= Athens News Agency =

The Athens News Agency (ANA; Αθηναϊκό Πρακτορείο Ειδήσεων) was one of the two major news agencies in Greece, the other being the Macedonian Press Agency, before they merged into the Athens-Macedonian News Agency (AMNA).

==History==
The Athens News Agency (ANA) is the national news agency of Greece. Founded in 1895 as a private company, the Stefanopoli Telegraphic Agency, the Greek State assumed its subsidisation in 1905, at which time it acquired its present name.

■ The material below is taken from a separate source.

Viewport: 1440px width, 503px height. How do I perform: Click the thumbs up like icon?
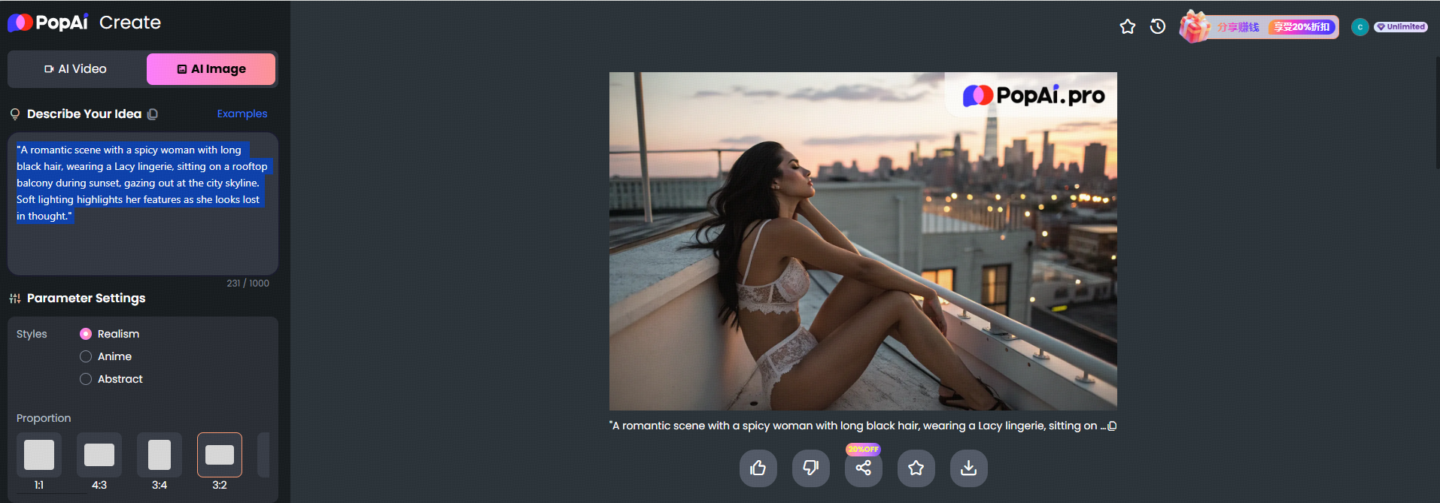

In 1994 the ANA became a Societe Anonyme with a 7-member Board of Directors, three of whom are appointed by the government and one each by the journalist unions of Athens and Thessaloniki, the publishers' union and the ANA employees.

ANA collaborates with the international news agencies Reuters, Agence France-Presse, DPA, TASS and a number of national news agencies, as well as the EPA photograph agency.

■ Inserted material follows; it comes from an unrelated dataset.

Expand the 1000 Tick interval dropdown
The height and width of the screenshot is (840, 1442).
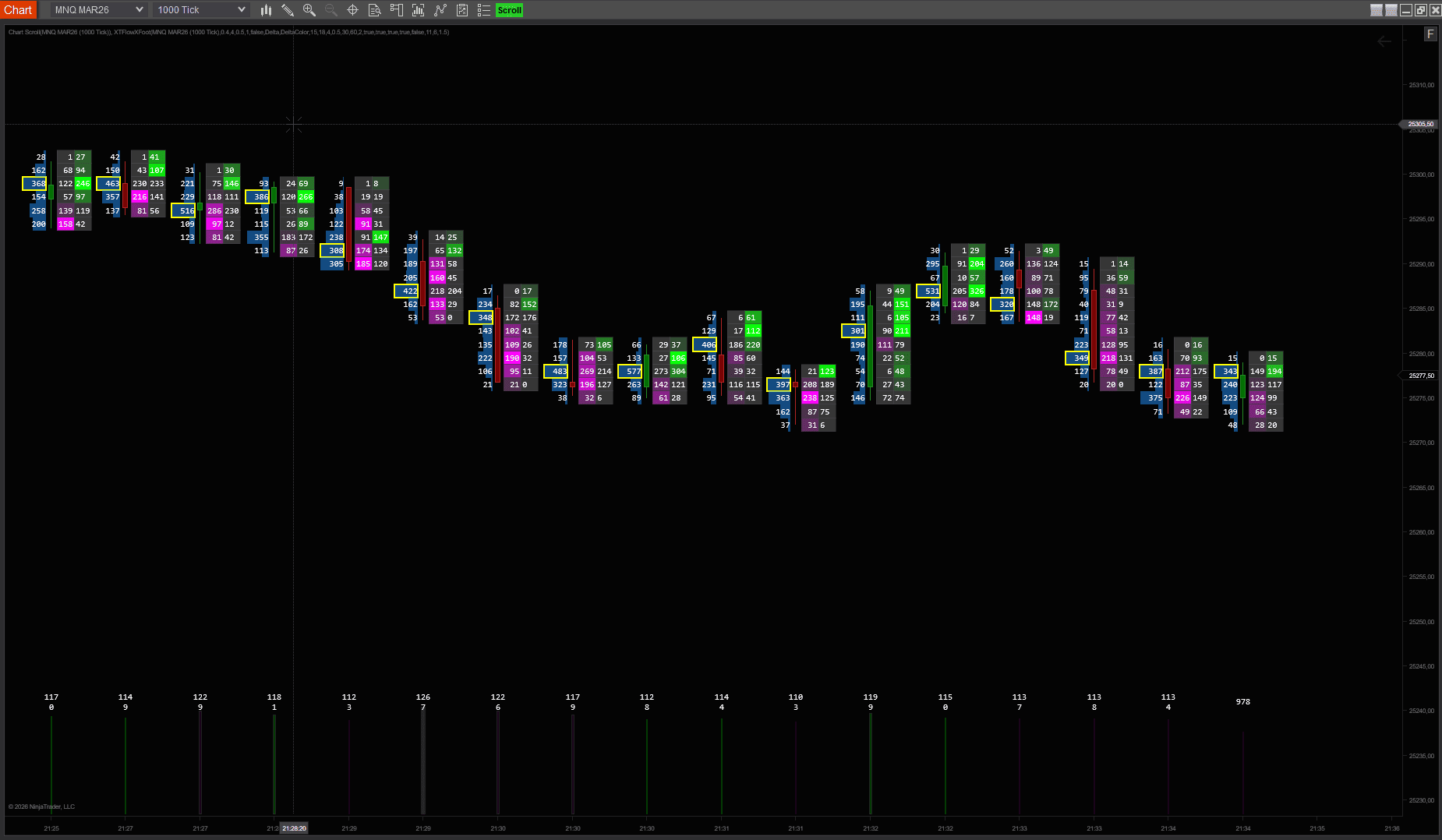click(x=201, y=10)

All the ANA services are on-line, with an estimated 350 news items in Greek and 60-70 items in English updated daily. It also publishes an English 'Electronic Daily News Bulletin' containing all the Greek news. The ANA further has four data banks in Greek—news, biographies of Greek and foreign personalities, election results and sports—and a news bank in English (since 1992).

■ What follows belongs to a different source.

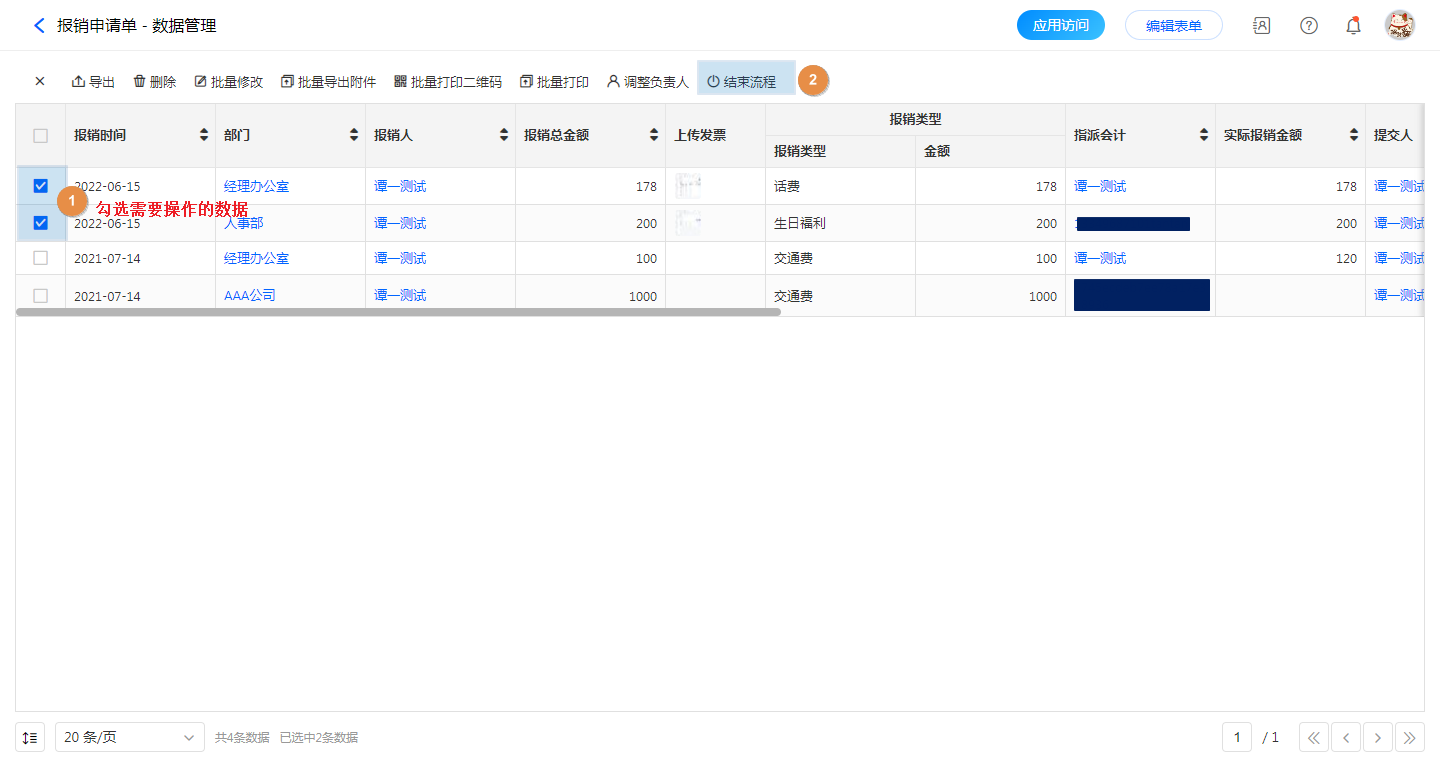The height and width of the screenshot is (757, 1440).
Task: Open the 20 条/页 page size dropdown
Action: (130, 738)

The ANA employs about 250 persons, of which 180 are journalists, and has offices in Brussels, Istanbul, Nicosia and Berlin and correspondents in Washington, New York, Montreal, Melbourne, London, Paris, Vienna, Rome, Belgrade, Skopje etc.

ANA's General Director is Ilias Matsikas, a former senior editor with the Athens mass daily "Ta Nea". The managing director is noted Greek journalist and international political analyst Nicolas Voulelis, while the Special English Service (wire service) and the electronic "Daily Bulletin" is headed by H.K. (Harry) Tzanis, a University of Houston journalism school graduate.